Sementara itu, lanjut doktor ilmu hukum lulusan Universitas Diponegoro Semarang ini, jika ditelaah secara geografi politik, daerah-daerah garis keturunan nenek moyang Puan Maharani menggambarkan daerah berlatar belakang Nasionalis dan Religius.
“Jawa Timur dan Bali dapat kita asumsikan mewakili daerah Nasionalis (dan religius) dan daerah Bengkulu, Lampung, Sumatera Selatan dan Sumatera Barat mewakili daerah yang diasumsikan sebagai daerah agamis atau religius (dan nasonalis),’’ ujarnya.
Perpaduan gen ideologis dan kultural daerah nenek moyang Puan itulah, tambah Basarah, yang membentuk karakter politik nasionalis religiusnya sehingga alam pikir dan spiritualitasnya menginstruksikan Puan untuk mengeluarkan kata Pancasila dan Bismillah dalam satu tarikan nafas.
“Dengan demikian, kalau dikaji dalam perspektif komunikasi politik, pihak-pihak yang saat ini tengah mempermasalahkan pernyataan Puan tentang “Pancasila dan Bismillah” sesungguhnya secara tidak langsung telah membantu mempromosikan dan menjelaskan kepada masyarakat luas bahwa Puan adalah sosok Ketua DPR RI yang alam pikir dan spiritualitasnya mewakili spektrum nasionalis-religius,’’ tandas Ahmad Basarah.

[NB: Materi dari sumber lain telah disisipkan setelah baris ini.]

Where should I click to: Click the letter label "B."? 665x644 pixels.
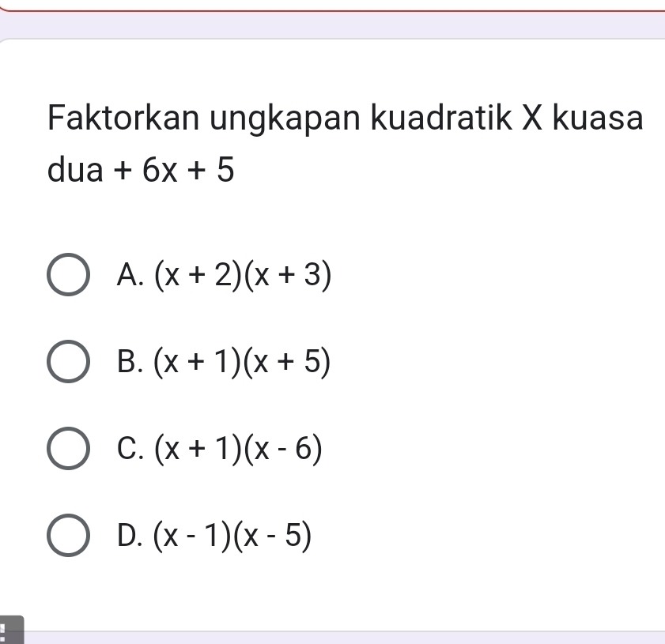(x=127, y=363)
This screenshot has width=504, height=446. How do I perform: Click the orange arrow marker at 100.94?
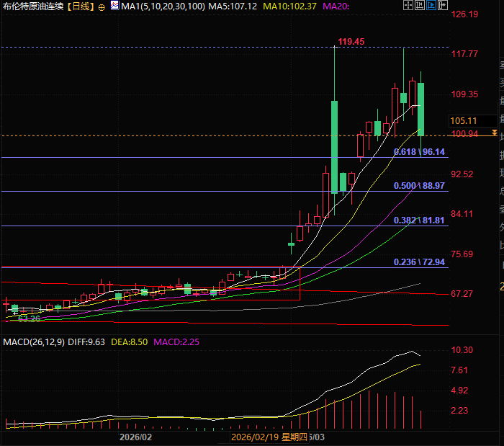(x=494, y=133)
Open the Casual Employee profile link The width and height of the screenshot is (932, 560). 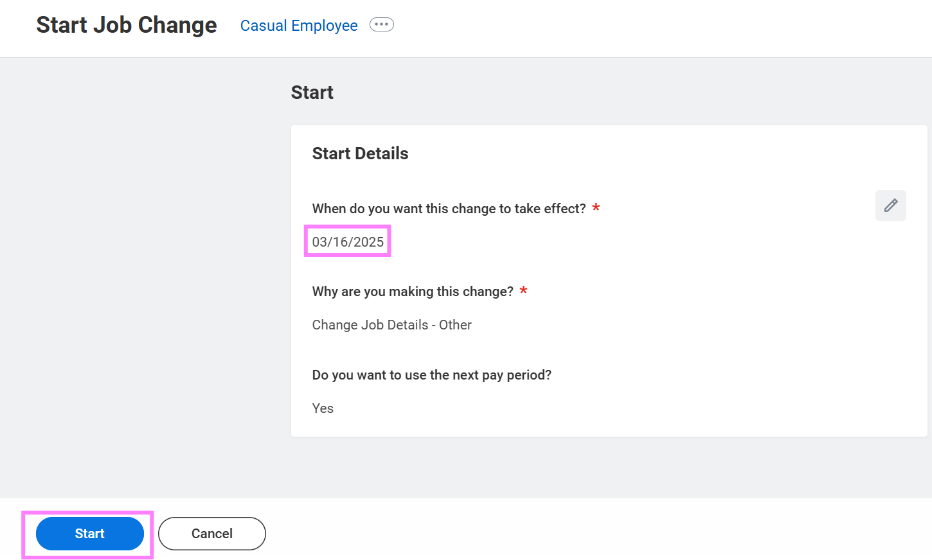coord(299,25)
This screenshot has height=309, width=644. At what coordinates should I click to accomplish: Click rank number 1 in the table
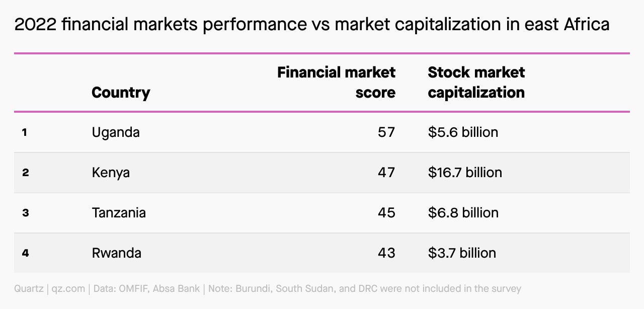point(24,132)
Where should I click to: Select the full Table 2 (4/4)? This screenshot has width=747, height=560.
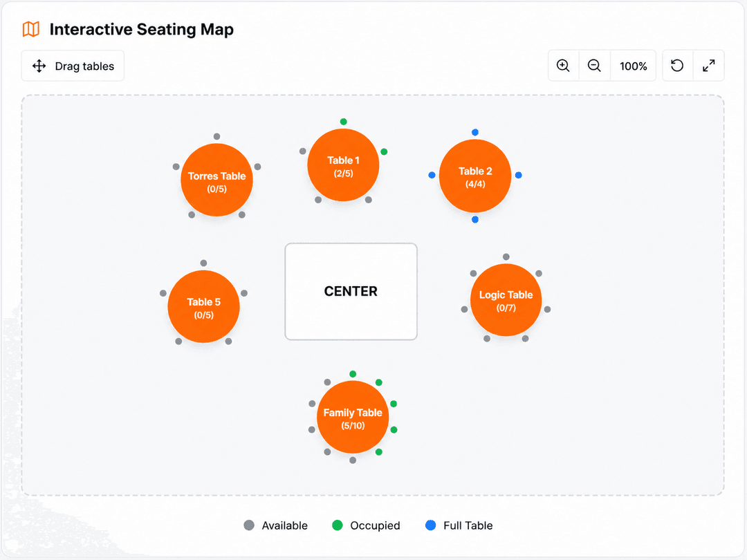[x=475, y=176]
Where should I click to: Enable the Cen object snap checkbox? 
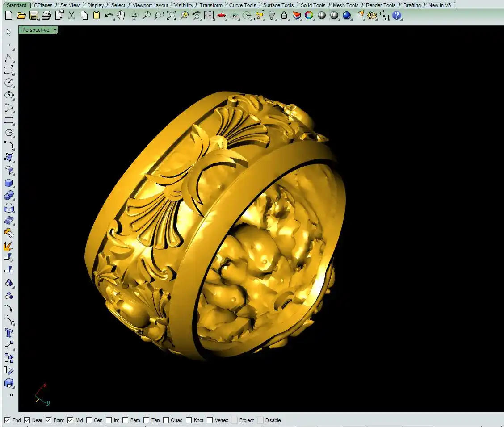(89, 420)
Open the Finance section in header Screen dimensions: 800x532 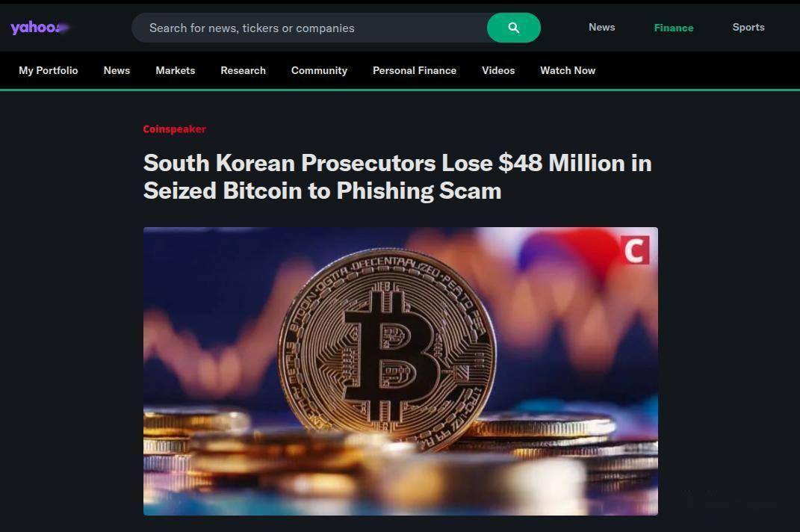(674, 28)
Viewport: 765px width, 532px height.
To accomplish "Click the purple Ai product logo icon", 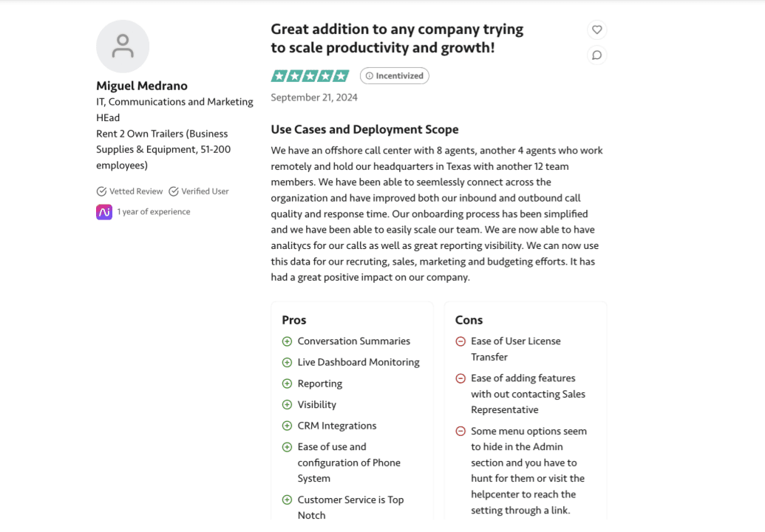I will [104, 212].
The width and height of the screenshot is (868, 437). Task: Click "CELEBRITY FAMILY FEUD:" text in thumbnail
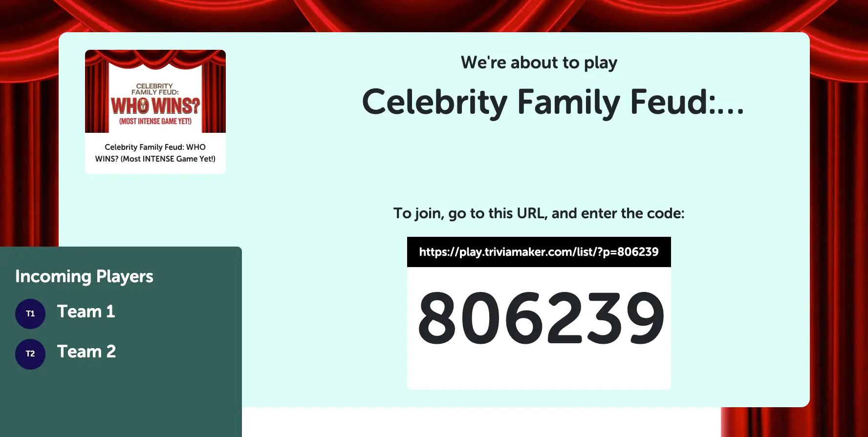point(155,89)
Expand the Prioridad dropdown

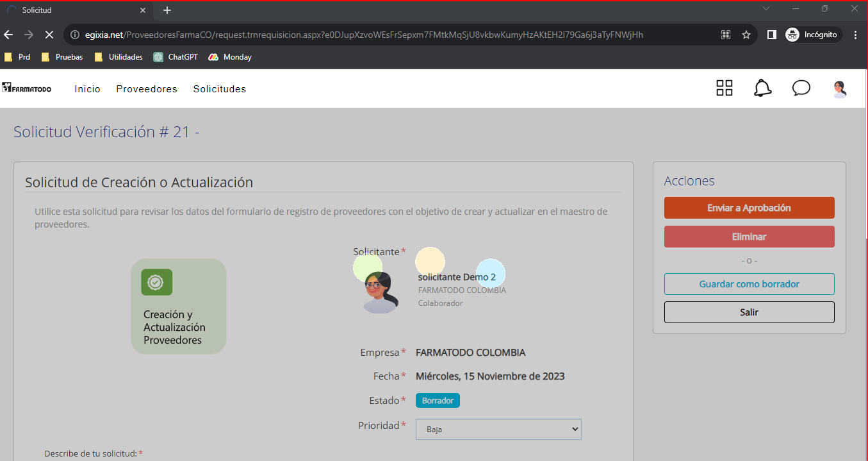[498, 429]
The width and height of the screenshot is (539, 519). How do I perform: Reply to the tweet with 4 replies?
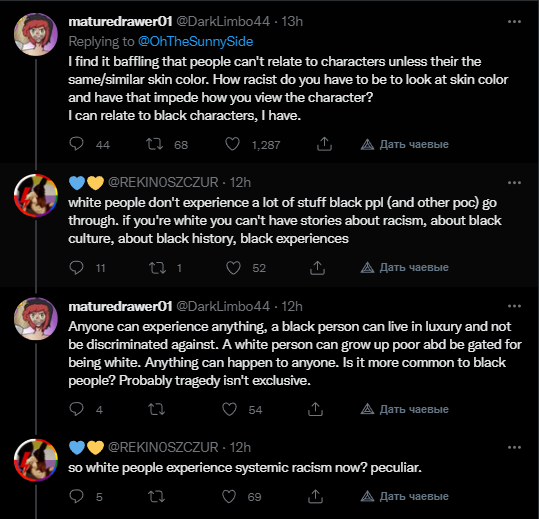click(x=76, y=409)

Sementara dari perspektif moralitas politik, imbuh Ahmad Basarah lagi, semakin Puan mengalami pendzoliman termasuk atas pernyataan Pancasila dan Bismillahnya.
“Akan semakin mendorong dan mengangkat Puan sebagai calon pemimpin masa depan bangsa Indonesia seperti kakeknya, Bung Karno dan ibundanya, Megawati Soekarnoputri, “pungkas Ahmad Basarah.